**WORK ORDER**
Beginning at the line that holds "Open the arrow next to Предложение button", copy the material below exactly through its last line.
*** Block opens ***
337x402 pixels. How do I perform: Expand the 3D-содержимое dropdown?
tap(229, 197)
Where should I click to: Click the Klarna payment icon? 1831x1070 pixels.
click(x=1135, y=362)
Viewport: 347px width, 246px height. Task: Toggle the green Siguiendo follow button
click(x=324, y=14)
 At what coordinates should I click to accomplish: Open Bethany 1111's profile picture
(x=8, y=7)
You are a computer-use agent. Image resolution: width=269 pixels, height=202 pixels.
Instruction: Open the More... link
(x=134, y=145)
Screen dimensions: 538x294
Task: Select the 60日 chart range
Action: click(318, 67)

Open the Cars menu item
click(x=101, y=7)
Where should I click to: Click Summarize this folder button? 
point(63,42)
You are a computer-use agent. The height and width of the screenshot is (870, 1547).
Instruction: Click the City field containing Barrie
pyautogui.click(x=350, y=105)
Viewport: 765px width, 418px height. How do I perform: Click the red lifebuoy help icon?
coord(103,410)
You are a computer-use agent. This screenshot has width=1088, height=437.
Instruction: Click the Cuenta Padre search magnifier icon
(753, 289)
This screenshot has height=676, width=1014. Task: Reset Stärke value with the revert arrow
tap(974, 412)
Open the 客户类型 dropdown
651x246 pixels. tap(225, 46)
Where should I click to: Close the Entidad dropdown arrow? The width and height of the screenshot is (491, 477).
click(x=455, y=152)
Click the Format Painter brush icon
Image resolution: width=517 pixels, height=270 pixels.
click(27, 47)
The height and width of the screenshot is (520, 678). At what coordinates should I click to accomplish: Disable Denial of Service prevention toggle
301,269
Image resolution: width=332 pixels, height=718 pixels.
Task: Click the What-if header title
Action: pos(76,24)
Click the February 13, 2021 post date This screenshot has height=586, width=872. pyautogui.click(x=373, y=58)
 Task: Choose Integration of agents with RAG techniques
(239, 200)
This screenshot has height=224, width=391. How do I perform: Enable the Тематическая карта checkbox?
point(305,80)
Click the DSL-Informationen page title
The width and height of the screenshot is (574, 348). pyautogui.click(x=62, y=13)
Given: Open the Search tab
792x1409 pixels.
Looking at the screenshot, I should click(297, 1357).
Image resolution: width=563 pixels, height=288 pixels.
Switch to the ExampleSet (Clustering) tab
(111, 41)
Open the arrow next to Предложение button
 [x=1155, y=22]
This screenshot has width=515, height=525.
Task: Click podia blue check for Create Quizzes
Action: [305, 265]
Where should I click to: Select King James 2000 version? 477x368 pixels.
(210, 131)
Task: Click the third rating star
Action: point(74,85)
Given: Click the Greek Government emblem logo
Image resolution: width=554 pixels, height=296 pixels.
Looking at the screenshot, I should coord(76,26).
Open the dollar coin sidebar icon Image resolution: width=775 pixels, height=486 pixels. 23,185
*** Block closes ***
**WRITTEN ANSWER**
Open the arrow next to Предложение button
 [x=1155, y=22]
This screenshot has width=515, height=525.
Task: Click podia blue check for Create Quizzes
Action: [305, 265]
Where should I click to: Select King James 2000 version? 477x368 pixels.
(210, 131)
Task: Click the third rating star
Action: point(74,85)
Given: Click the Greek Government emblem logo
Image resolution: width=554 pixels, height=296 pixels.
Looking at the screenshot, I should coord(76,26).
Open the dollar coin sidebar icon Image resolution: width=775 pixels, height=486 pixels. 23,185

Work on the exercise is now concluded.